BDA: first impressions - Githubissues

o-smirnov commented 4 years ago

So I'm trying this on some real MeerKAT data. I've already done a sanity check with a calibrator (point source at centre), and it seemed to give sensible results. Time for a real field:

xova bda --decorrelation 0.98 ../msdir/1557766852_sdp_l0_1284.full_pol-CGCG044_046-corr1.ms --dc DATA --force -o avg-044-098.ms
xova bda --decorrelation 0.99 ../msdir/1557766852_sdp_l0_1284.full_pol-CGCG044_046-corr1.ms --dc DATA --force -o avg-044-099.ms

Only the 98% case tested so far.
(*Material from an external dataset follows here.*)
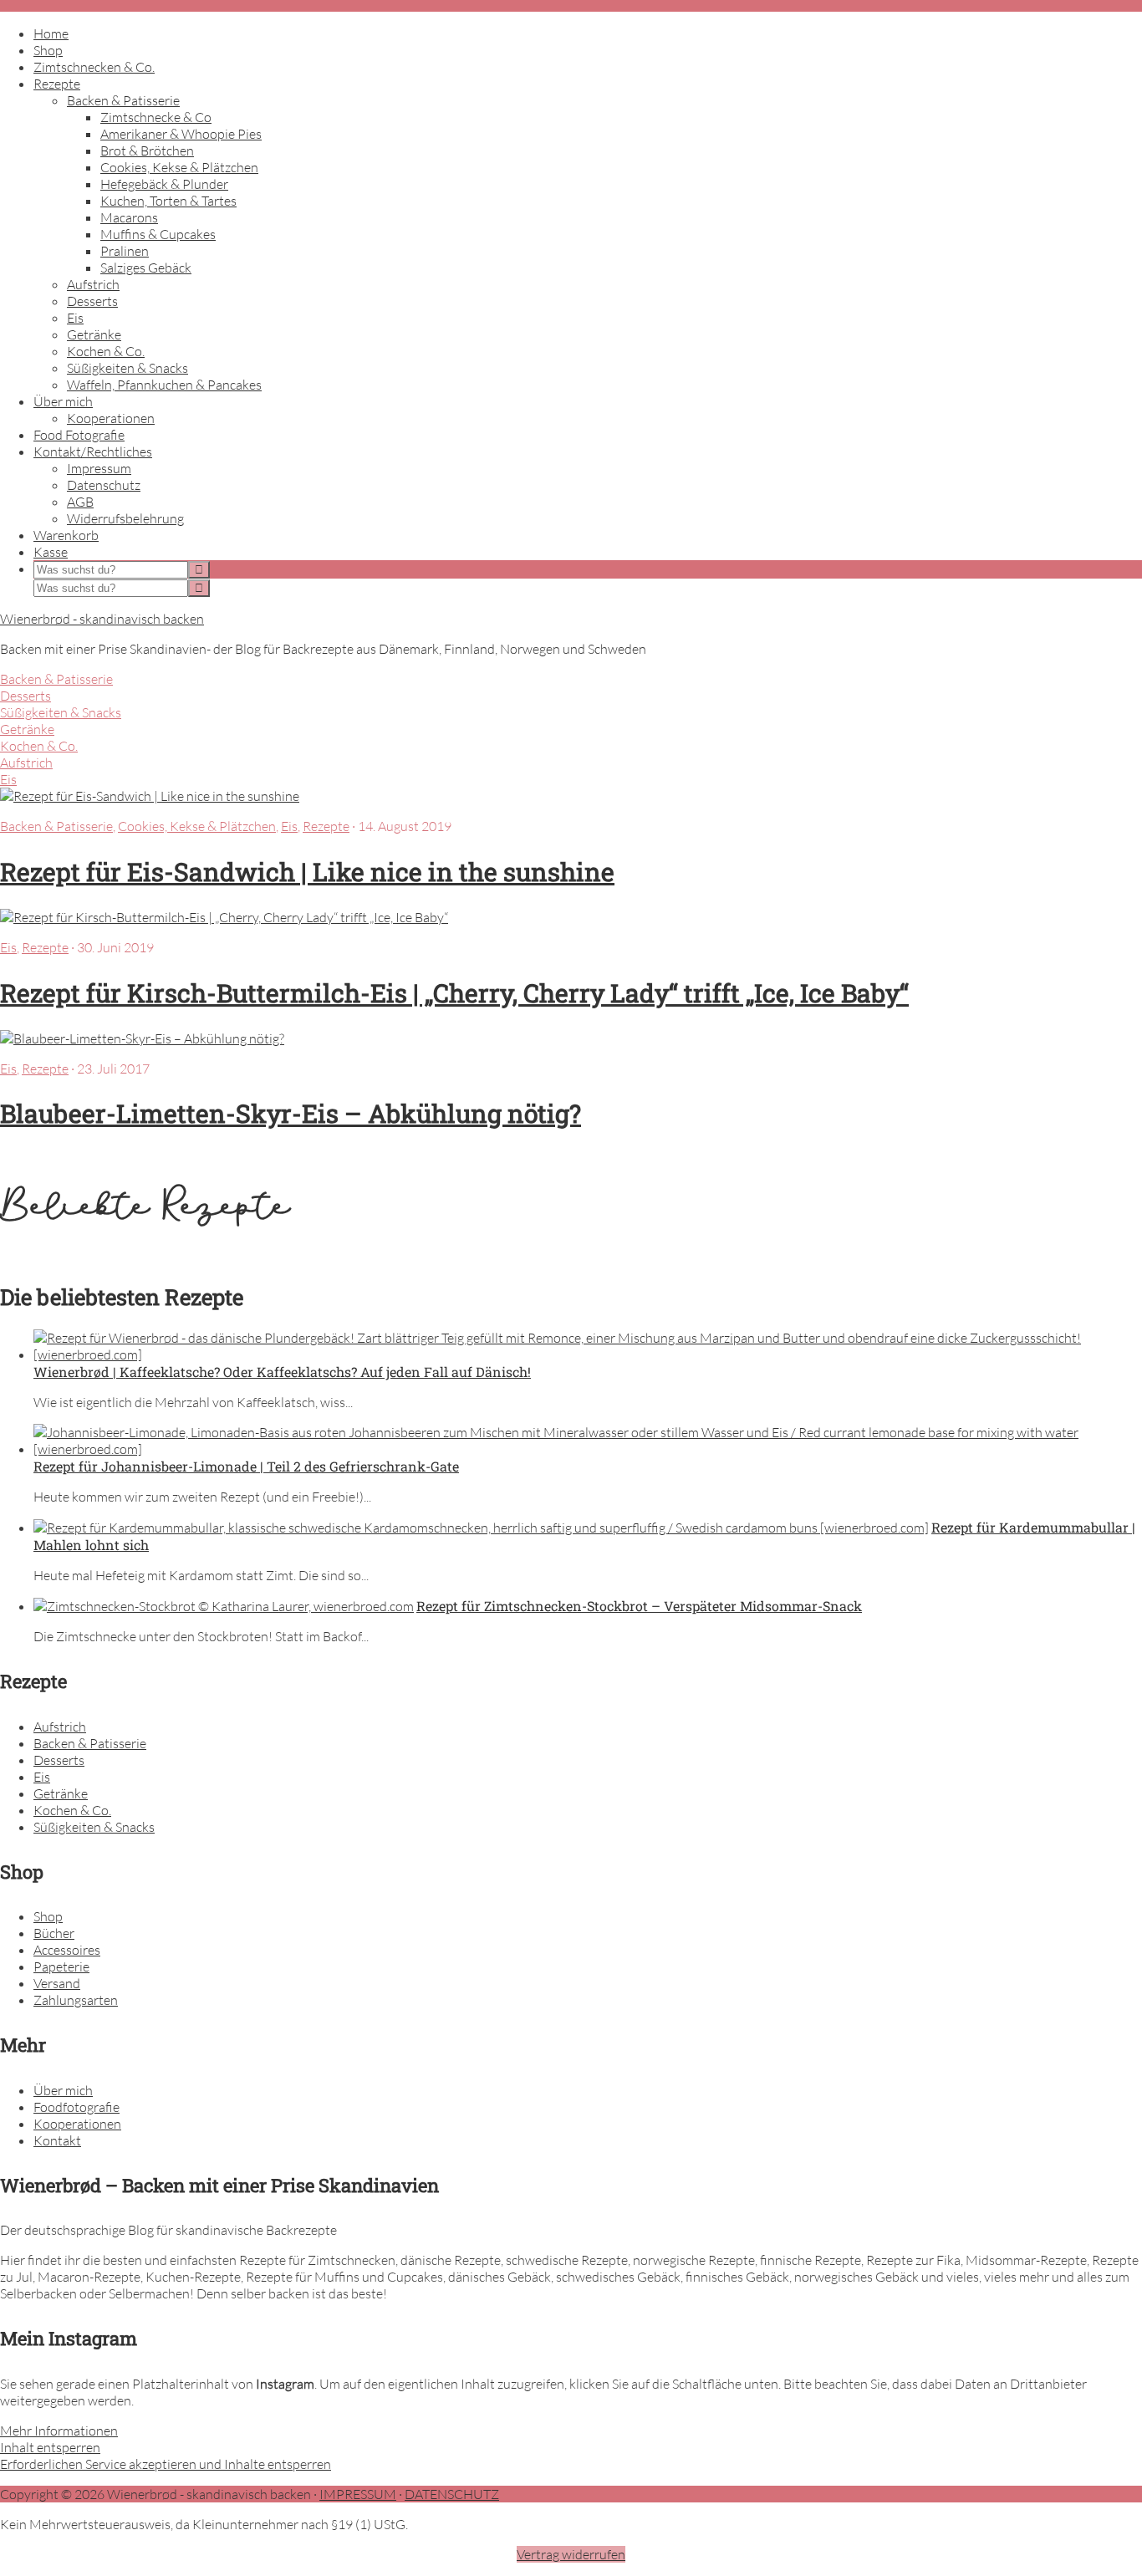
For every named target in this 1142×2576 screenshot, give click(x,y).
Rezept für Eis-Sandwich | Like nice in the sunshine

Data reduction is 455G -> 2.5G.

DDFacet got to work with it with minimal fuss (made some very minor fixes in the I/O layer). WSClean falls over on the ragged SPECTRAL_WINDOW table structure, gonna be in Andre's ear about that or maybe will just try to patch.

The dirties look comparable:

PSFs look virtually identical:

[x] Sadly, DDFacet HMP clean fell over at first go with an SVD error (on the BDA MS). Ran to completion with the non-BDA MS, so that's the first difference noted.
[ ] Will repeat this at 99% decorr BDA
[ ] Will repeat this with plain Hogbom clean

Well, it would be very suspicious indeed if everything worked on the first go! Overall, great job @sjperkins, it seems to be doing the right thing in principle -- now it's up to @smasoka to explore the subtle effects.

sjperkins commented 4 years ago

Thanks for doing the initial verification on this @o-smirnov.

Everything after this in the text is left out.